LangChainRAGAIVector DB
What is RAG?
Retrieval-Augmented Generation (RAG) is a technique that combines the power of large language models with external knowledge retrieval. Instead of relying solely on the model's training data, RAG fetches relevant documents at query time and uses them as context.

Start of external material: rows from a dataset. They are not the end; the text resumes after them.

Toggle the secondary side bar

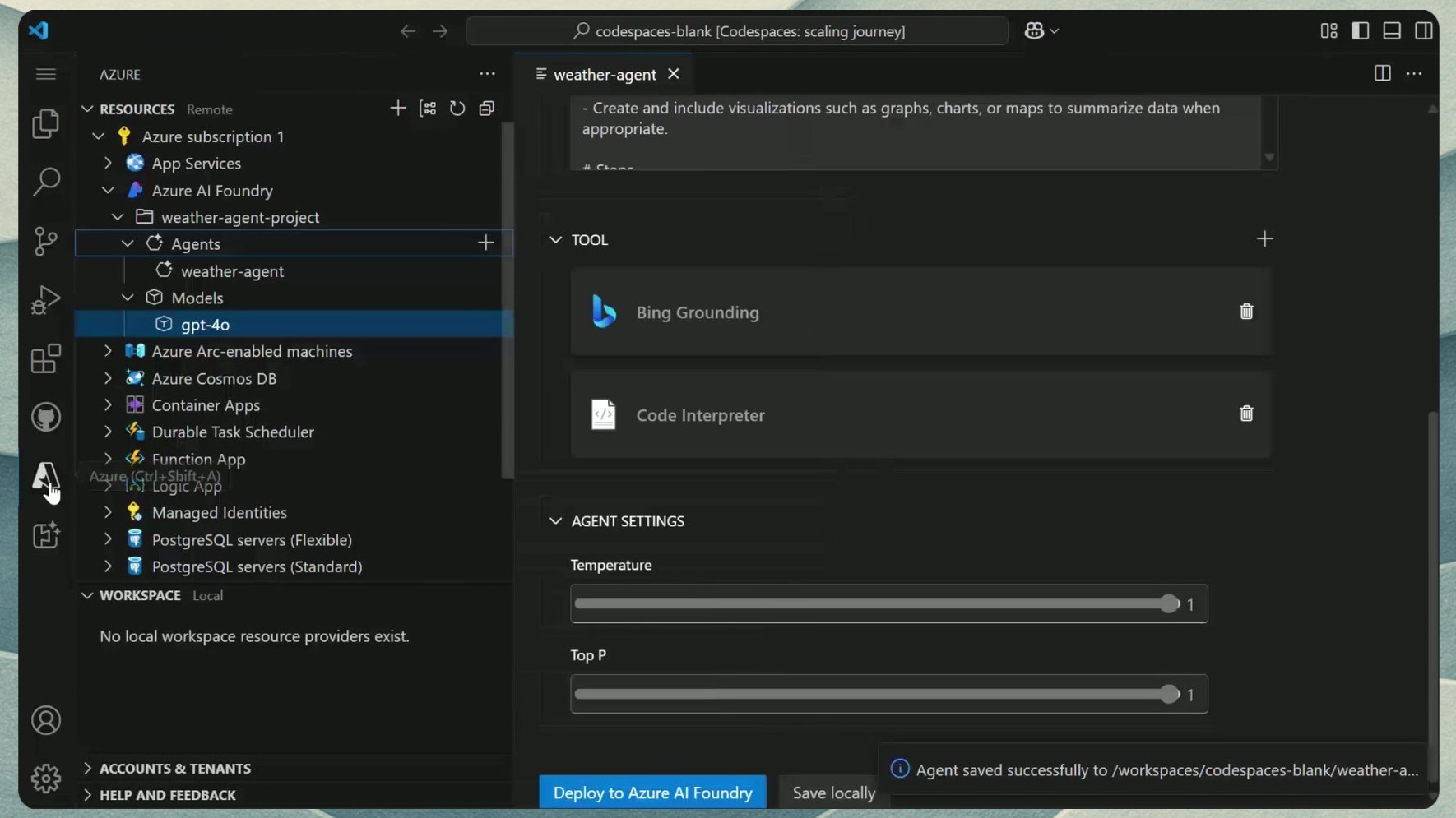click(x=1424, y=31)
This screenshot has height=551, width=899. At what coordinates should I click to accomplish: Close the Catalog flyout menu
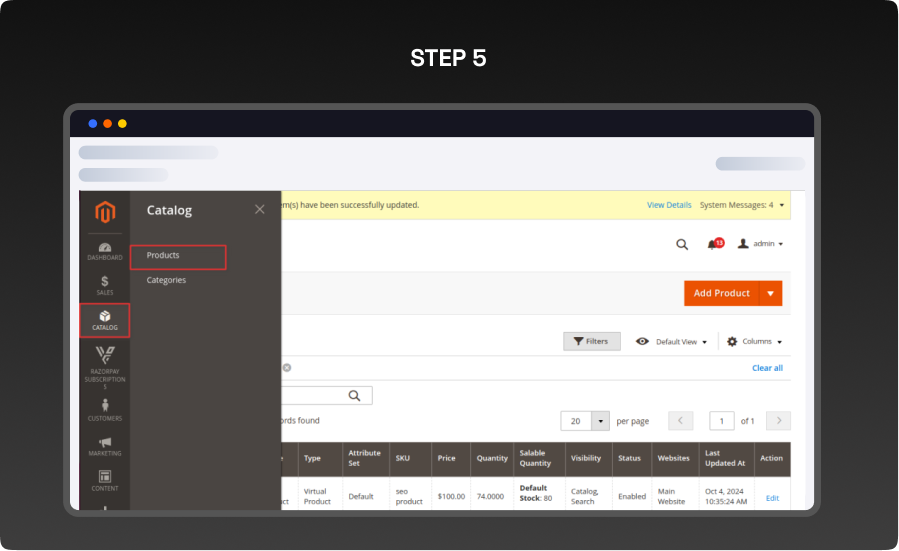[260, 209]
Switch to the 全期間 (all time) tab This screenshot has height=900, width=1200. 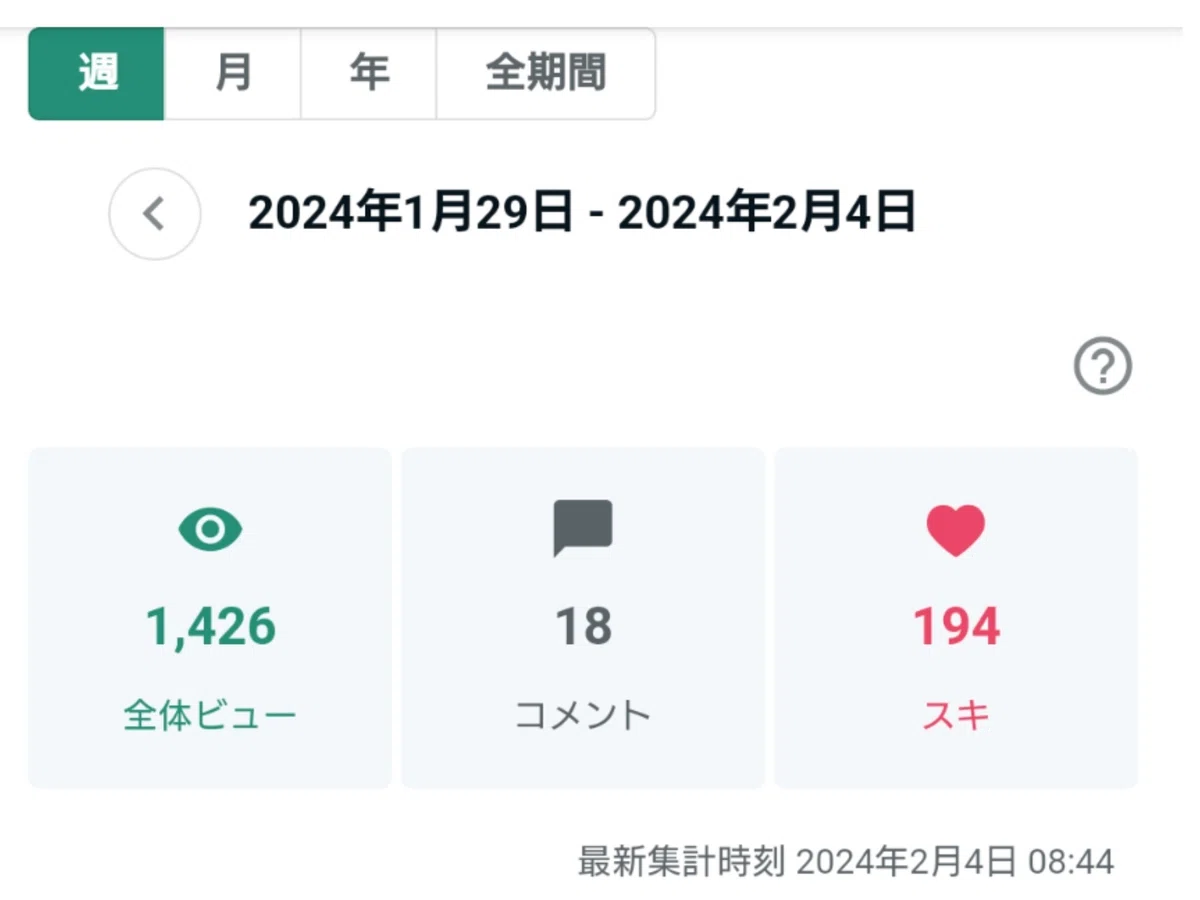(x=546, y=74)
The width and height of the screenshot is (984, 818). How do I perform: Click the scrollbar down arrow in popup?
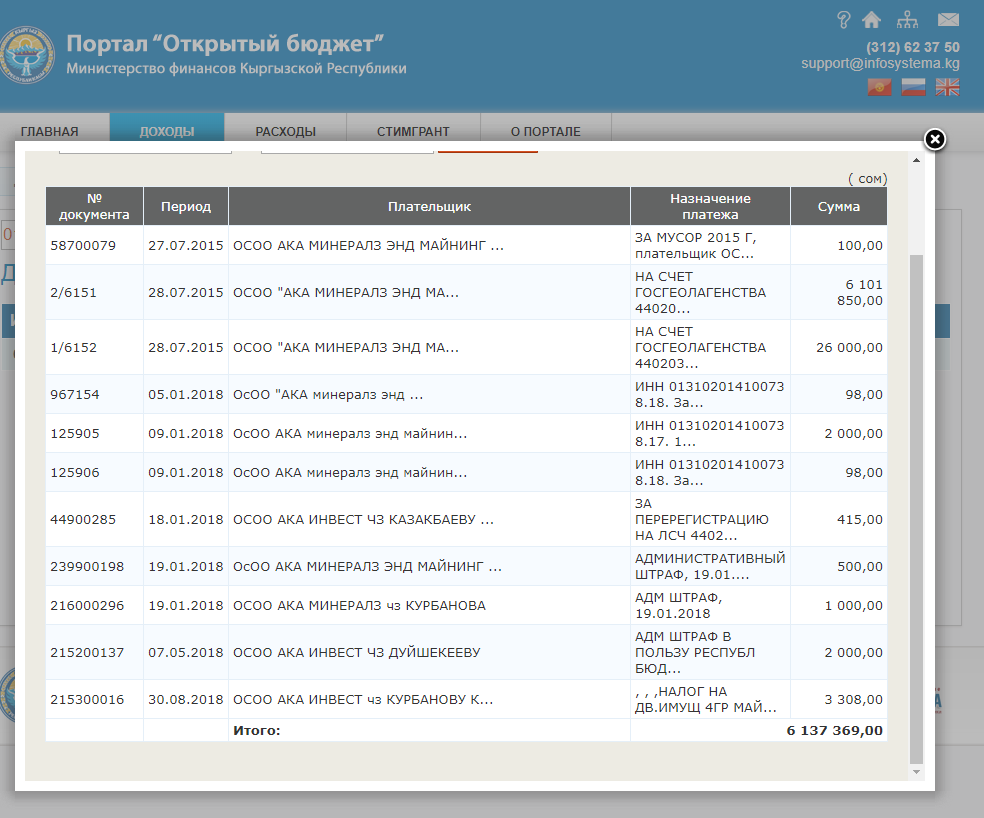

This approach solves two critical problems:
- Hallucination — grounding responses in real data
- Stale knowledge — accessing up-to-date information beyond the training cutoff
Architecture Overview
A typical RAG pipeline consists of three stages:
import { ChatOpenAI } from "@langchain/openai";
import { ChromaClient } from "chromadb";
import { OpenAIEmbeddings } from "@langchain/openai";
// 1. Embed your documents
const embeddings = new OpenAIEmbeddings({
model: "text-embedding-3-small",
});
// 2. Store in a vector database
const client = new ChromaClient();
const collection = await client.getOrCreateCollection({
name: "knowledge-base",
});
// 3. Query and generate
async function askQuestion(query: string): Promise<string> {
const queryEmbedding = await embeddings.embedQuery(query);
const results = await collection.query({
queryEmbeddings: [queryEmbedding],
nResults: 5,
});
const context = results.documents.flat().join("\n\n");
const llm = new ChatOpenAI({ model: "gpt-4o" });
const response = await llm.invoke(
`Context:\n${context}\n\nQuestion: ${query}`
);
return response.content as string;
}Chunking Strategies
How you split your documents matters enormously for retrieval quality:
| Strategy | Best For | Chunk Size |
|---|---|---|
| Fixed-size | Simple documents | 500-1000 tokens |
| Recursive | Structured text | 500-800 tokens |
| Semantic | Complex docs | Variable |
| Sentence-based | Q&A systems | 3-5 sentences |
Key Takeaways
- Start with recursive character splitting — it works well for most cases
- Use hybrid search (keyword + semantic) for better recall
- Always include a reranking step before feeding context to the LLM
- Monitor your pipeline with tools like LangSmith for observability
RAG is not a silver bullet, but when implemented correctly, it dramatically improves the reliability and accuracy of your AI applications.